The base complexity of a ward is directly related to its desired strength, so you should aim for this to be pretty high: 31+ (Heroic) is a pretty good target to shoot for if you’re moderately good. This represents the ward’s capacity for reflecting attacks.
When something hits the ward, compare the damage values. If the ward prevails, hit the attacker with an effect of the appropriate type for equal shifts. So if someone rolls a Moderate (15) attack against a ward, he has to try to avoid a Moderate (15) attack from the rebounding force. If someone hits it with a 6D evocation, he has to dodge a 6D evocation.
If the attack surpasses the block strength of the ward, then the ward is breached; apply whatever damage that gets through to the target just like bypassing a block. Alternatively, the attacker may apply the excess damage directly toward getting rid of the ward itself; each breachwill reduce the value of the ward by 1D or 3 points until it’s gone. While a ward is technically still around at 0 point strength, most lack the energy to hold themselves together at that point; a ward needs to be reduced to –4 points or -1D+1 to be considered completely nullified.
By default, a ward lasts until the next sunrise unless you add complexity to make it last longer, which is explained in “Duration and Enhanced Evocation” (pages 40+46). In addition, any spells you wish to include as part of the ward construct add their complexity values directly onto the ward. It must all be cast as one spell. If you want a layered defense, you’ll have to spend a bit of time setting it up.
Wards don’t have a “scale” concern, the way that veils do, and they cannot move. They are almost always tied to a particular place’s natural thresholds—think of them as a super-boosted immune system—so they are limited by the size of that threshold. Without a threshold they can only be set up to cover a small area at most—usually a point of transition such as a doorway or intersection.
Linking to a warning system such as Wardsflame increases complexity 3 per die of Ward protection.
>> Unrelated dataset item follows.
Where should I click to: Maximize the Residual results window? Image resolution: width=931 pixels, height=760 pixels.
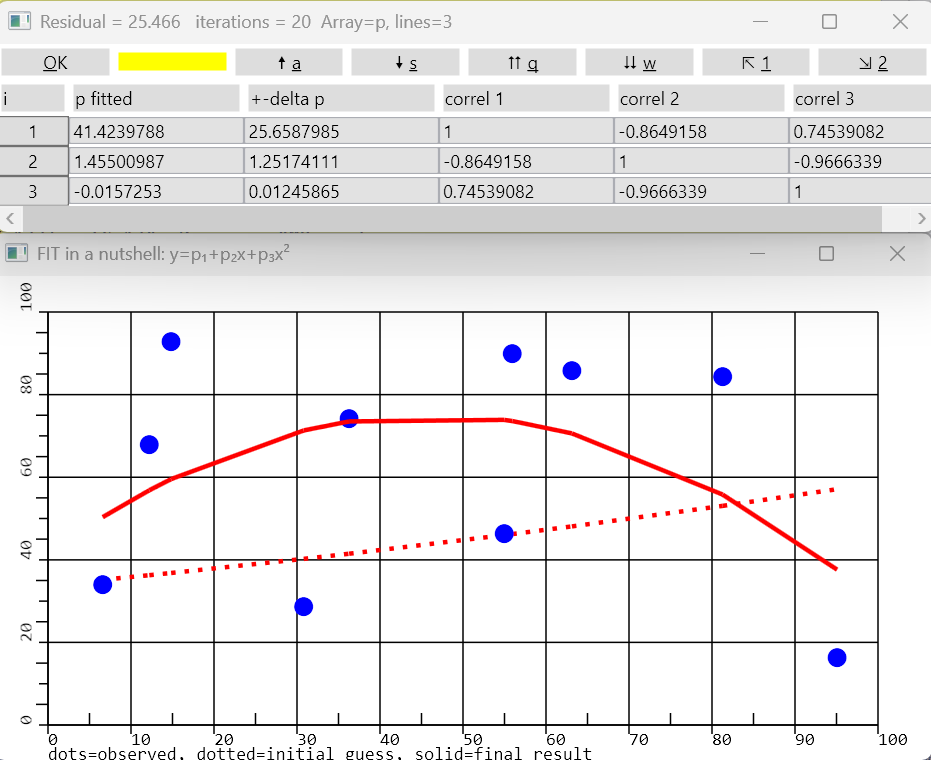point(829,21)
Creating a symbolic link to warn you of intrusions increases complexity 2 per die of Ward protection. (though the message may get delayed or blocked by intervening thresholds)
Landmines—nasty, damaging spells that are triggered on a breach—add complexity equal to the power of the evocation spell stored within the ward. The effective targeting roll will be equal to the power of the evocation, though the spell’s complexity may be increased on a one for one basis to add to the targeting roll (wizards heedful of the First Law may well want to avoid inflicting undiscriminating, lethal force). Thaumaturgic spells might be done as landmines as well—simply add their complexity to the base complexity of the ward.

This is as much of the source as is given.